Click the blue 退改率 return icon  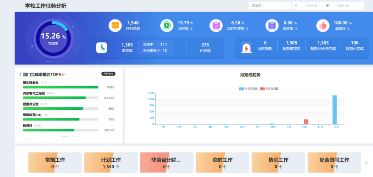(272, 26)

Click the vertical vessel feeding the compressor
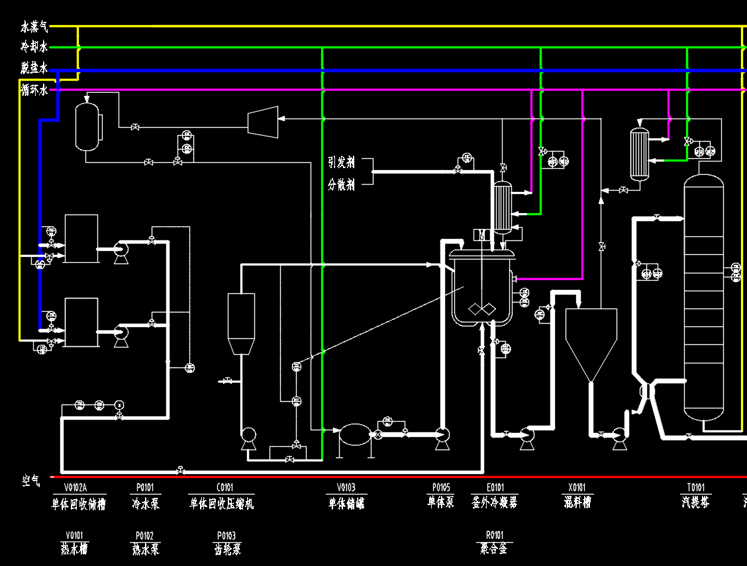click(x=88, y=126)
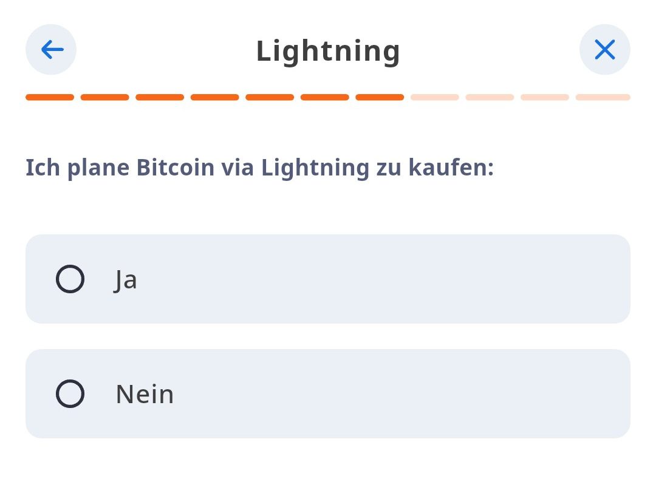Tap the "Ja" answer text
Viewport: 656px width, 493px height.
point(126,280)

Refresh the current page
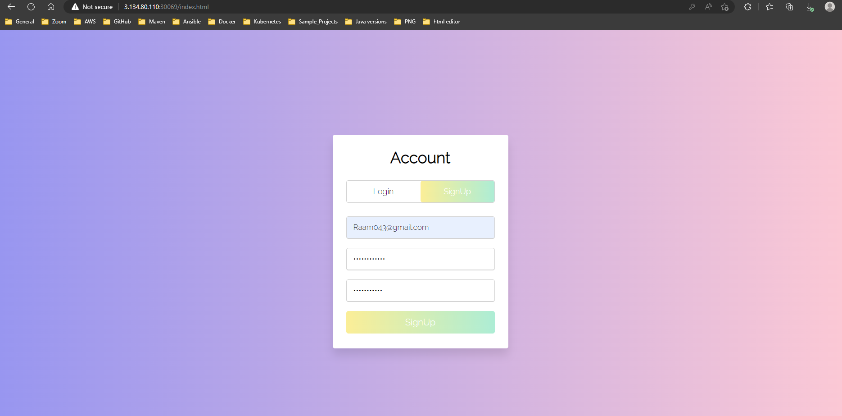31,7
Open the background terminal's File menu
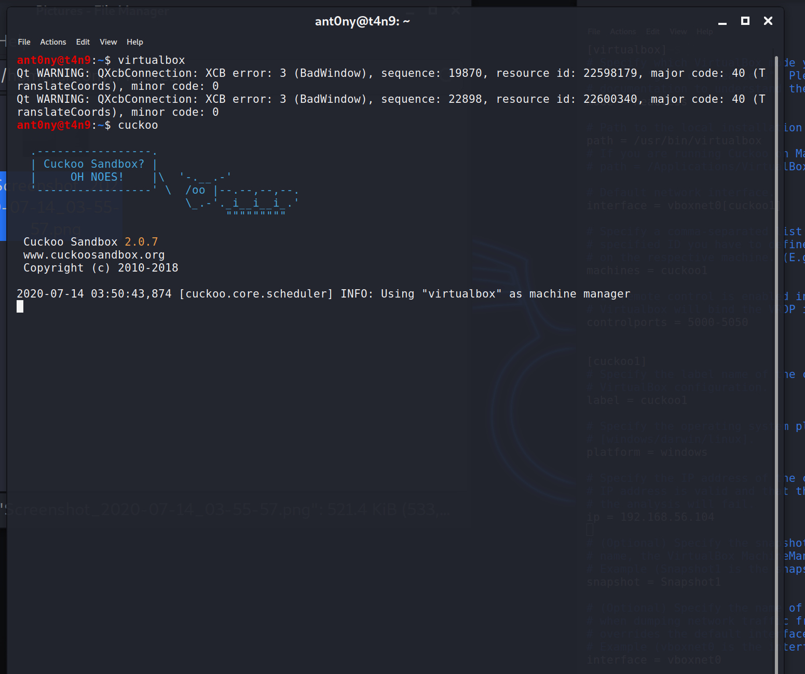 click(x=593, y=31)
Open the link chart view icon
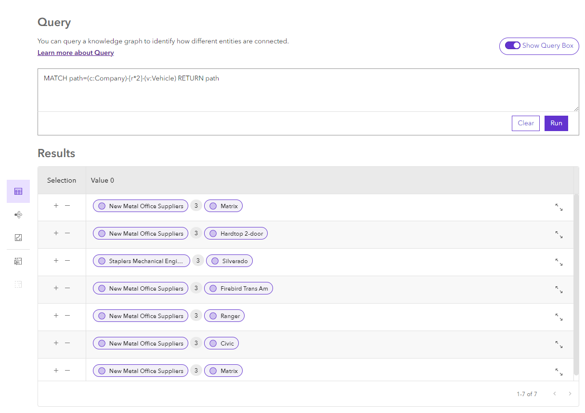 [x=18, y=214]
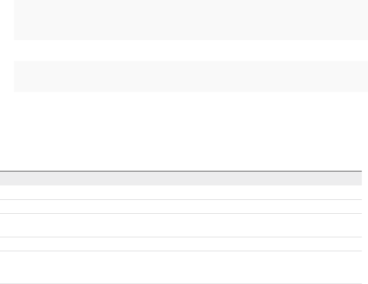Select the fourth empty table row
The image size is (368, 284).
pyautogui.click(x=181, y=244)
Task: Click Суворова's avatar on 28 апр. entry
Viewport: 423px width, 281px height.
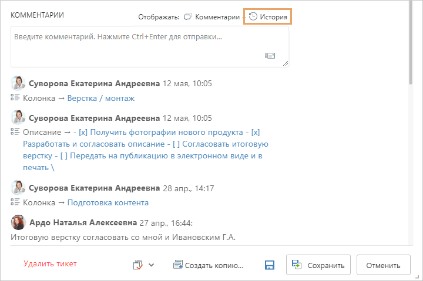Action: click(18, 188)
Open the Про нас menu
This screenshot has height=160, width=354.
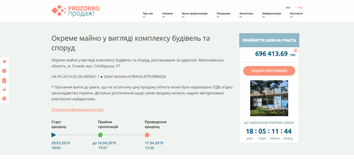pos(148,13)
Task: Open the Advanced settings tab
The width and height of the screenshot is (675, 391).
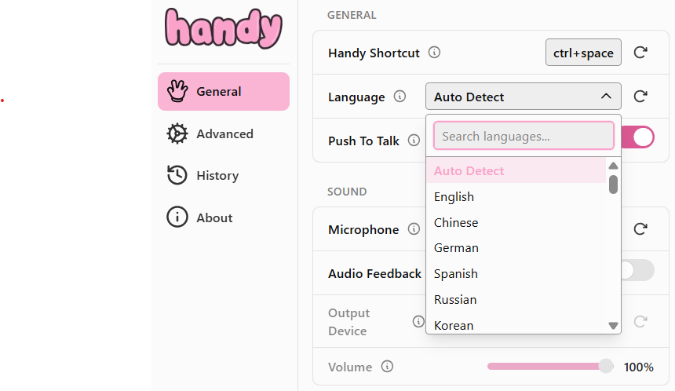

AIM: Copy each line from the rows above that contains the string "width".

EXPECTED ANSWER:
Viewport: 656px width, 493px height.
Viewport: 423px width, 281px height.
This screenshot has height=160, width=354.
The width and height of the screenshot is (675, 391).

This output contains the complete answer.